Copy out all of the records, exactly as they appear.

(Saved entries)
•••••

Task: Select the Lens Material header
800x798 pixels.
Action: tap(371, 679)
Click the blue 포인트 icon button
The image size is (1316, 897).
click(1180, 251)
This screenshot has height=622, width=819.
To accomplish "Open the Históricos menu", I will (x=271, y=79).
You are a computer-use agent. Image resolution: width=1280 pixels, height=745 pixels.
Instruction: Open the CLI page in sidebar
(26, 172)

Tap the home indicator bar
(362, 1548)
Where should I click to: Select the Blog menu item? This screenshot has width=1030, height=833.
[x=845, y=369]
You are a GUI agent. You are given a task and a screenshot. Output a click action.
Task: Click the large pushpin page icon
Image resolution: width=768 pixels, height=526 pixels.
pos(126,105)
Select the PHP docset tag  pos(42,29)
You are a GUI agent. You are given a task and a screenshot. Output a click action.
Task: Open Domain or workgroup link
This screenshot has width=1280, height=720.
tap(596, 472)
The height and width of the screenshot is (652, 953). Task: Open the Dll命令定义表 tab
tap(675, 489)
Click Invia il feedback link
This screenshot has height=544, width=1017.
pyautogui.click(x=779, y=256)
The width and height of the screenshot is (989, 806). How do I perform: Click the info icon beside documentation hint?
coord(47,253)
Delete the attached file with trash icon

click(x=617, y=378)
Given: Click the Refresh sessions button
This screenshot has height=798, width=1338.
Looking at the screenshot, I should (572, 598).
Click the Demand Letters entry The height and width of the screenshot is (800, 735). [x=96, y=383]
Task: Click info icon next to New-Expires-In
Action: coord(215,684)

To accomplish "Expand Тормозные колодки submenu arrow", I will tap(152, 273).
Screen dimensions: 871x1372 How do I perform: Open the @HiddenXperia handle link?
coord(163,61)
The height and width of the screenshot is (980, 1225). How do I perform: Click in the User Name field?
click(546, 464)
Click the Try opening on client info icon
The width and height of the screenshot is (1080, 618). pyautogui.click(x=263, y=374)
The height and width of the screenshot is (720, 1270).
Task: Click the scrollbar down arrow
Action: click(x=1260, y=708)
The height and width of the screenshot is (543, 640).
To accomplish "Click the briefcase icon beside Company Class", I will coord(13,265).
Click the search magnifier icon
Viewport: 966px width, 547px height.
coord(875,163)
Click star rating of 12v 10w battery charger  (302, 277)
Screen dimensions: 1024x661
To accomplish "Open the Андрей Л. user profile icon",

•••••

Response to this task:
Task: Select the Lens Material header
800x798 pixels.
Action: tap(371, 679)
Click the blue 포인트 icon button
The image size is (1316, 897).
click(1180, 251)
This screenshot has height=622, width=819.
To accomplish "Open the Históricos menu", I will (x=271, y=79).
You are a computer-use agent. Image resolution: width=1280 pixels, height=745 pixels.
Instruction: Open the CLI page in sidebar
(26, 172)

Tap the home indicator bar
(362, 1548)
Where should I click to: Select the Blog menu item? This screenshot has width=1030, height=833.
[x=845, y=369]
You are a GUI agent. You are given a task and a screenshot. Output a click action.
Task: Click the large pushpin page icon
Image resolution: width=768 pixels, height=526 pixels.
pos(126,105)
Select the PHP docset tag  pos(42,29)
You are a GUI agent. You are given a task and a screenshot. Output a click action.
Task: Open Domain or workgroup link
This screenshot has width=1280, height=720.
tap(596, 472)
The height and width of the screenshot is (652, 953). Task: Open the Dll命令定义表 tab
tap(675, 489)
Click Invia il feedback link
This screenshot has height=544, width=1017.
pyautogui.click(x=779, y=256)
The width and height of the screenshot is (989, 806). How do I perform: Click the info icon beside documentation hint?
coord(47,253)
Delete the attached file with trash icon

click(x=617, y=378)
Given: Click the Refresh sessions button
This screenshot has height=798, width=1338.
Looking at the screenshot, I should (572, 598).
Click the Demand Letters entry The height and width of the screenshot is (800, 735). [x=96, y=383]
Task: Click info icon next to New-Expires-In
Action: coord(215,684)

To accomplish "Expand Тормозные колодки submenu arrow", I will tap(152, 273).
Screen dimensions: 871x1372 How do I perform: Open the @HiddenXperia handle link?
coord(163,61)
The height and width of the screenshot is (980, 1225). How do I perform: Click in the User Name field?
click(546, 464)
Click the Try opening on client info icon
The width and height of the screenshot is (1080, 618). pyautogui.click(x=263, y=374)
The height and width of the screenshot is (720, 1270).
Task: Click the scrollbar down arrow
Action: click(x=1260, y=708)
The height and width of the screenshot is (543, 640).
To accomplish "Click the briefcase icon beside Company Class", I will coord(13,265).
Click the search magnifier icon
Viewport: 966px width, 547px height.
coord(875,163)
Click star rating of 12v 10w battery charger  (302, 277)
Screen dimensions: 1024x661
To accomplish "Open the Андрей Л. user profile icon",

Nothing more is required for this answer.